- [Dataset entries]:

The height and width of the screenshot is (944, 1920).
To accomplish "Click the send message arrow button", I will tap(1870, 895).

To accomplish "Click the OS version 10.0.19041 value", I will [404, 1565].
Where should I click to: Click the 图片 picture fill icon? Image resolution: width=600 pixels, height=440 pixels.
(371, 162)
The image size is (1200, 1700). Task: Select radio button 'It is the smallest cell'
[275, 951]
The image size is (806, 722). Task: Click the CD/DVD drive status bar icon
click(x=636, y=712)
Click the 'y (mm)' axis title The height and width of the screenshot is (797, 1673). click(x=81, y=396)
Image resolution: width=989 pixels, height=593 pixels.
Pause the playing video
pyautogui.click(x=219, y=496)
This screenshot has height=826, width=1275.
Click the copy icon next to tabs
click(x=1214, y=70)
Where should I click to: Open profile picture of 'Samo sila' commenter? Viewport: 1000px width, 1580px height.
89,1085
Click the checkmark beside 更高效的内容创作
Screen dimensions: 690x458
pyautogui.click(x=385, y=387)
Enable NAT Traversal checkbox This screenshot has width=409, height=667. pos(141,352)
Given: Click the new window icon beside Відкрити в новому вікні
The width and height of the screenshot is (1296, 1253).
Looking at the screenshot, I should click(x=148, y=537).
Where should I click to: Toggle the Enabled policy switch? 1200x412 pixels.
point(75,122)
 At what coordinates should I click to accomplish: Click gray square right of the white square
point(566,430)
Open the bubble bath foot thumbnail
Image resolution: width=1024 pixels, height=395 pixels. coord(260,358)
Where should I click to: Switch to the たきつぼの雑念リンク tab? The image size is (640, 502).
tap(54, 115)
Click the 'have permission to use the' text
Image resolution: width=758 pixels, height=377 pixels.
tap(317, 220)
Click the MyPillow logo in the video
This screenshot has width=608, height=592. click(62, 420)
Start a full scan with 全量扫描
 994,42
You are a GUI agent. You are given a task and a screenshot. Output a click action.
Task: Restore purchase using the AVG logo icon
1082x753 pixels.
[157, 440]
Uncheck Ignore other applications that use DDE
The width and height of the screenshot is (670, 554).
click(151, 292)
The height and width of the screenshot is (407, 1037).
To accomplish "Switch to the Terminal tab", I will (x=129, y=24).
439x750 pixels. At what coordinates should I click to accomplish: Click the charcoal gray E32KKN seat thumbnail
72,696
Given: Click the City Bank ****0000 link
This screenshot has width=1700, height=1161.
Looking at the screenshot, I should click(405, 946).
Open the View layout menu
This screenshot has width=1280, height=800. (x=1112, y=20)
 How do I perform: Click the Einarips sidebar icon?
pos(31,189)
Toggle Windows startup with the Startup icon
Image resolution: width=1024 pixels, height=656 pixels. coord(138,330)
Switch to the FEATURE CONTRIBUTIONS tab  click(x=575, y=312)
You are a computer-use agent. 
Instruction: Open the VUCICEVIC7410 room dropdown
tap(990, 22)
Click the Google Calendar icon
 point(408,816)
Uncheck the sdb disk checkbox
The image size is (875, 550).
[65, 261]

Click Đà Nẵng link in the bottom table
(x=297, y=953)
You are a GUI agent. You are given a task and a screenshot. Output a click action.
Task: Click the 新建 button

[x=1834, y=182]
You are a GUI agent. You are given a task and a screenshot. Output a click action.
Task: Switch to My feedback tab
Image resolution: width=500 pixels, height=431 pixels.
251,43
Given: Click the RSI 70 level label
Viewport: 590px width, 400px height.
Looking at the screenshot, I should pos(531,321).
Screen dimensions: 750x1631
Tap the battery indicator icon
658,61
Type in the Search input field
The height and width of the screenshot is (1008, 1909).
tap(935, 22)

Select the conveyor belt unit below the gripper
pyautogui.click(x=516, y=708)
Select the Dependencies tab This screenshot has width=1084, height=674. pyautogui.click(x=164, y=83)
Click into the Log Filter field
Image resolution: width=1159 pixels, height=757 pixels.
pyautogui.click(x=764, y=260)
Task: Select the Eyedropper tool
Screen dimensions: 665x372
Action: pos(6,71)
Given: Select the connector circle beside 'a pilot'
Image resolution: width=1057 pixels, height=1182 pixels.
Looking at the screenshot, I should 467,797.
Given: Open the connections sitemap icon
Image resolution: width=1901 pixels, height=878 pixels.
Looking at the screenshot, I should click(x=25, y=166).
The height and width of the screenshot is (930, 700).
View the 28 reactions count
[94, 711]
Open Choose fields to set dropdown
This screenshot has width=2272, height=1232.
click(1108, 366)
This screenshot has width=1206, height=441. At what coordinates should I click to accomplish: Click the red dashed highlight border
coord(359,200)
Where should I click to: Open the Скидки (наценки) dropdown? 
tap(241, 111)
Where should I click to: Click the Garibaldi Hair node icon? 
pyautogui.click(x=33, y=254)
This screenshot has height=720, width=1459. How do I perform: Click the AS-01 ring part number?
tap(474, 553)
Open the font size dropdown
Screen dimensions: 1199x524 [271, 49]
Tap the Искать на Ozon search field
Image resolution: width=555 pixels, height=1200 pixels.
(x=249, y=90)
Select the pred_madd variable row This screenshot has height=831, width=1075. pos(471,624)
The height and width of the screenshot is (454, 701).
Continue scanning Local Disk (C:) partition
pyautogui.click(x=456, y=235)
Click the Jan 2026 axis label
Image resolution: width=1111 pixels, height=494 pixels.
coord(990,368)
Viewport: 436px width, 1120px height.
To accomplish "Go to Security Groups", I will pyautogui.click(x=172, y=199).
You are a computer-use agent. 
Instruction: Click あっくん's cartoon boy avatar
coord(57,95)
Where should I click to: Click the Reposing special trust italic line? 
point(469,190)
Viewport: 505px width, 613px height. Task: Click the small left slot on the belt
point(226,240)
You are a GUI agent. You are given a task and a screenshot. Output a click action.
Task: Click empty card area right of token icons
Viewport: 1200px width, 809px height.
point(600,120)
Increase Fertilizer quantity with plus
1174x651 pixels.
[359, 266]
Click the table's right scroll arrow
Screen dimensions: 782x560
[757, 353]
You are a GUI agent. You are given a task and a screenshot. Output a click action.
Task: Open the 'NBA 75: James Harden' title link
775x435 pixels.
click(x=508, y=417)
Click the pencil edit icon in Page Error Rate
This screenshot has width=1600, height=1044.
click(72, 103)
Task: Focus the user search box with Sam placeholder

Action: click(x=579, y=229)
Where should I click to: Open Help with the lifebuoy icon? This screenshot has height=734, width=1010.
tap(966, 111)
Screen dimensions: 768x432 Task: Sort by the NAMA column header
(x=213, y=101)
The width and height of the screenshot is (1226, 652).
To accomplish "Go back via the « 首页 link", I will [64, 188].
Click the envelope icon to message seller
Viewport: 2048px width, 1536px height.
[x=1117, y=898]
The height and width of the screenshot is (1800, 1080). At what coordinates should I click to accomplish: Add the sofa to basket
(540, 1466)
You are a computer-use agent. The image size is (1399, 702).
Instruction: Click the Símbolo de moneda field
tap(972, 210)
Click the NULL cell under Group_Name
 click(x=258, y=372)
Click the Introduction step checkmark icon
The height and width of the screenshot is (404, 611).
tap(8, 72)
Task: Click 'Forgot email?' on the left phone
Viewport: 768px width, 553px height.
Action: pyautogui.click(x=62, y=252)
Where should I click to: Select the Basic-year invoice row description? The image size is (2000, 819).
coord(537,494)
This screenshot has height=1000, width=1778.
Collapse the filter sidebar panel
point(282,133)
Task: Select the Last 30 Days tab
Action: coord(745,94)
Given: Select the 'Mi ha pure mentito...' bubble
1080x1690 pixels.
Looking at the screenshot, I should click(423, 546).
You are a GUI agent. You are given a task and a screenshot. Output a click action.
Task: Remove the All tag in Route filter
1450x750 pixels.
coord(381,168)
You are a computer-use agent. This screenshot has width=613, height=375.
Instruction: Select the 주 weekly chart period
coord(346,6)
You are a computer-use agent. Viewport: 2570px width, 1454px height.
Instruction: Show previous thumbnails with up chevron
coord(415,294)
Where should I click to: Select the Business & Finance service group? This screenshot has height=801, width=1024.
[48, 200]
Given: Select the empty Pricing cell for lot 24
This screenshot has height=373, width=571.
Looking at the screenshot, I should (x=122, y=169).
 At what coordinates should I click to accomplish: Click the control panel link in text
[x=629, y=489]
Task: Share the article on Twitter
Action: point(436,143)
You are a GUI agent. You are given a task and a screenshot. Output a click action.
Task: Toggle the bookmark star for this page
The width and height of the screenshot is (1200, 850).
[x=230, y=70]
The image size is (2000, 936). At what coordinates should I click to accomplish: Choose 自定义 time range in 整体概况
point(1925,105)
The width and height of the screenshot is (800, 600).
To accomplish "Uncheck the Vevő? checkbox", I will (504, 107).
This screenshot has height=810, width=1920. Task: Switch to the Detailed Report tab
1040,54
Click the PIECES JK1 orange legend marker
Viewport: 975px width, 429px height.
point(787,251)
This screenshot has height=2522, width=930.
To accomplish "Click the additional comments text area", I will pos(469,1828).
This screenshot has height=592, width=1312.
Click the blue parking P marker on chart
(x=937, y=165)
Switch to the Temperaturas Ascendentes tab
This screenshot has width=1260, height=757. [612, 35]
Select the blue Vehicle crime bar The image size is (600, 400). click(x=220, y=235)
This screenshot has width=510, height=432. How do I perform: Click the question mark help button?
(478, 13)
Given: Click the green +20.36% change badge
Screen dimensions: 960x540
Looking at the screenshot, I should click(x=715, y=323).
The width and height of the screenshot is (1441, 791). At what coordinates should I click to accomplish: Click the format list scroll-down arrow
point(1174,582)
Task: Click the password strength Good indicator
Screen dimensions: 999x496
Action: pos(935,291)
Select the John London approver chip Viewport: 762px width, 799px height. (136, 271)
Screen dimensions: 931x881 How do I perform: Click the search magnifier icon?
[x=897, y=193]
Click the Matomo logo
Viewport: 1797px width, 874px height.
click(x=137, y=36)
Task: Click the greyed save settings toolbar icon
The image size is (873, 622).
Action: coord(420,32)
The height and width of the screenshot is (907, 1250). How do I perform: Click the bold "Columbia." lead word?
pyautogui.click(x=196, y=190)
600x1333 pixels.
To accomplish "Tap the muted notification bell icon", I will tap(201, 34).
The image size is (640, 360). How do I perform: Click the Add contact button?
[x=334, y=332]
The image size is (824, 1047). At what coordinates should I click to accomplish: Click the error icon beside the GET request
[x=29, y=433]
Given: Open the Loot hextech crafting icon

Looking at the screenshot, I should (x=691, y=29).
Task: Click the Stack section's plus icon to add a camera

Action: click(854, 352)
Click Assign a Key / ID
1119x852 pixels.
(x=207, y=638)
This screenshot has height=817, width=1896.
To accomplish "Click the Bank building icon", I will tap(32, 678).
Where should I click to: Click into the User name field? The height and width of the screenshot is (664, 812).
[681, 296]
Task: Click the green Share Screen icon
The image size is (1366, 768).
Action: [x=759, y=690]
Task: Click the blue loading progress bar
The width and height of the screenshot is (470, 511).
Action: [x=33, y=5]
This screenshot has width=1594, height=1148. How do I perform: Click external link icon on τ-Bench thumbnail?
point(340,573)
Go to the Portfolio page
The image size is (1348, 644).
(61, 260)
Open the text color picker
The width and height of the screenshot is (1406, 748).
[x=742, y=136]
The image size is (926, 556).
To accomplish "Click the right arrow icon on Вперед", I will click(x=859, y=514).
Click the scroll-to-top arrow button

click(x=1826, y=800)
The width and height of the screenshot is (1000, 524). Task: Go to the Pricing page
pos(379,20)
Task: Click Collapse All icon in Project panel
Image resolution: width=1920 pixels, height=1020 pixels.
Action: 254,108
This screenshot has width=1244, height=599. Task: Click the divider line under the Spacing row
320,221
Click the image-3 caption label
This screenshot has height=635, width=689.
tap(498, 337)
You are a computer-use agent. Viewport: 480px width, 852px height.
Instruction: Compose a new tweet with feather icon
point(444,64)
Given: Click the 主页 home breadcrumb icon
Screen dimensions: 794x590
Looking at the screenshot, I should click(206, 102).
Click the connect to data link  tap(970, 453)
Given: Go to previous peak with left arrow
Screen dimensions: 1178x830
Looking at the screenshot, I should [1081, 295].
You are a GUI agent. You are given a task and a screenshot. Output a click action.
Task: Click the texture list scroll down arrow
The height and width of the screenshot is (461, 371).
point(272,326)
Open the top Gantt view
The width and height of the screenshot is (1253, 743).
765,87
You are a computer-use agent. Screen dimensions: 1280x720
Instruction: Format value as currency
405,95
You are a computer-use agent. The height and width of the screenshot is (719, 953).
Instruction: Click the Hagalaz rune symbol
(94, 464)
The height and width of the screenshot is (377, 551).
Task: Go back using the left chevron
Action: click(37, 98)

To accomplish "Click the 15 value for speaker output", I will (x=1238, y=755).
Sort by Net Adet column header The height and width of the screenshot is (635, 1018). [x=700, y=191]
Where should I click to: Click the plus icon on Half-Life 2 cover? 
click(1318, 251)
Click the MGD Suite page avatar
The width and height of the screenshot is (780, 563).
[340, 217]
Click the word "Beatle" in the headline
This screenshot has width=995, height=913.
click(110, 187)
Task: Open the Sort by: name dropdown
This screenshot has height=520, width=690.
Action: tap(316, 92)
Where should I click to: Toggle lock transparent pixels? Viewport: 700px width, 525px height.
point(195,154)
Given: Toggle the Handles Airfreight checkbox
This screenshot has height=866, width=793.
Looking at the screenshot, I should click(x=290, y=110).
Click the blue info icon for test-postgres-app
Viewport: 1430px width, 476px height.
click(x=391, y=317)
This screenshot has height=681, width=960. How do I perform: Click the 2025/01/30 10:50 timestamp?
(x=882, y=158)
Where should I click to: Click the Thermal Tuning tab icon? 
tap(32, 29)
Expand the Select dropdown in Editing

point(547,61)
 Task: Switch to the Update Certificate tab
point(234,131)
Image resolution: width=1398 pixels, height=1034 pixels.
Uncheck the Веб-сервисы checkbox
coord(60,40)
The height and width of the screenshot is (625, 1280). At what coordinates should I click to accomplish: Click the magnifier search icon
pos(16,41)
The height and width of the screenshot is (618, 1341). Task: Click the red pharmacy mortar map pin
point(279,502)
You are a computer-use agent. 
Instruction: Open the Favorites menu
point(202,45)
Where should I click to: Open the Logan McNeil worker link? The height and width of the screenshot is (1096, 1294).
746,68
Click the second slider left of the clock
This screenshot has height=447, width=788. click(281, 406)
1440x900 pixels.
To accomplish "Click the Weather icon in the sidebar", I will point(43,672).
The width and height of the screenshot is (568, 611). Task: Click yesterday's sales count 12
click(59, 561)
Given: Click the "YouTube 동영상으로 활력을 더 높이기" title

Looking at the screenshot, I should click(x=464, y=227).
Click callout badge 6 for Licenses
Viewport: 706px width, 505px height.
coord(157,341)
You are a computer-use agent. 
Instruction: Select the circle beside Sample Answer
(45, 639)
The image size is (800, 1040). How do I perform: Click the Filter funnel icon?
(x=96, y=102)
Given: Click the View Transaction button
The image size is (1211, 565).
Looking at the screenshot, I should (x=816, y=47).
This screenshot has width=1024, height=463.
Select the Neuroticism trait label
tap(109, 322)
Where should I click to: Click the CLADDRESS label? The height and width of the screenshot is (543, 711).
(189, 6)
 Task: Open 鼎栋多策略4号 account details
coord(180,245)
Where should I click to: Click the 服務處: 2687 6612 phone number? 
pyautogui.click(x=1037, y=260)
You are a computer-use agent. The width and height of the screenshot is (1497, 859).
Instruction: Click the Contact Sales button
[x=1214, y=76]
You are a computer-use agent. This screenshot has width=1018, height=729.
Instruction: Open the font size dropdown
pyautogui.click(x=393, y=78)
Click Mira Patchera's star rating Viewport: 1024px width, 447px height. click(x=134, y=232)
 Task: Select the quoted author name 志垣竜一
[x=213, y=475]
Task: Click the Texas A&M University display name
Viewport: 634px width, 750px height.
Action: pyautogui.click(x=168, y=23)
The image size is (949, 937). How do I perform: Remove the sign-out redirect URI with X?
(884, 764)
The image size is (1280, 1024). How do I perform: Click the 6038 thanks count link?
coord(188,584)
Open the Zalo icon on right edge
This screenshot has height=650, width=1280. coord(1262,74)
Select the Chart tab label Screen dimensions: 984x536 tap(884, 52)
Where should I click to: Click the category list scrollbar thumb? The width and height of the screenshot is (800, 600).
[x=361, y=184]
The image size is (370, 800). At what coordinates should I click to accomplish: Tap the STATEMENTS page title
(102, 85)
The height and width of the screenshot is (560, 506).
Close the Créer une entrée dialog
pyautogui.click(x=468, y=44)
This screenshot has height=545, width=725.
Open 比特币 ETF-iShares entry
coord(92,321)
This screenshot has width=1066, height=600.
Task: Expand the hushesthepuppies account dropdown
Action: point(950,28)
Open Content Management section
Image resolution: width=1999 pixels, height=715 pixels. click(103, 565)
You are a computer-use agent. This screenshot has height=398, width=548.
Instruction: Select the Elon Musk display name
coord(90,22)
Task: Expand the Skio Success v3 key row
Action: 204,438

- [EXERCISE PROMPT]: The answer is the run of lines above from the line containing "The height and width of the screenshot is (618, 1341)." through the line containing "Click callout badge 6 for Licenses", copied exactly and alone.

- [ANSWER FOR THE TASK]:
The height and width of the screenshot is (618, 1341). Task: Click the red pharmacy mortar map pin
point(279,502)
You are a computer-use agent. 
Instruction: Open the Favorites menu
point(202,45)
Where should I click to: Open the Logan McNeil worker link? The height and width of the screenshot is (1096, 1294).
746,68
Click the second slider left of the clock
This screenshot has height=447, width=788. click(281, 406)
1440x900 pixels.
To accomplish "Click the Weather icon in the sidebar", I will point(43,672).
The width and height of the screenshot is (568, 611). Task: Click yesterday's sales count 12
click(59, 561)
Given: Click the "YouTube 동영상으로 활력을 더 높이기" title

Looking at the screenshot, I should click(x=464, y=227).
Click callout badge 6 for Licenses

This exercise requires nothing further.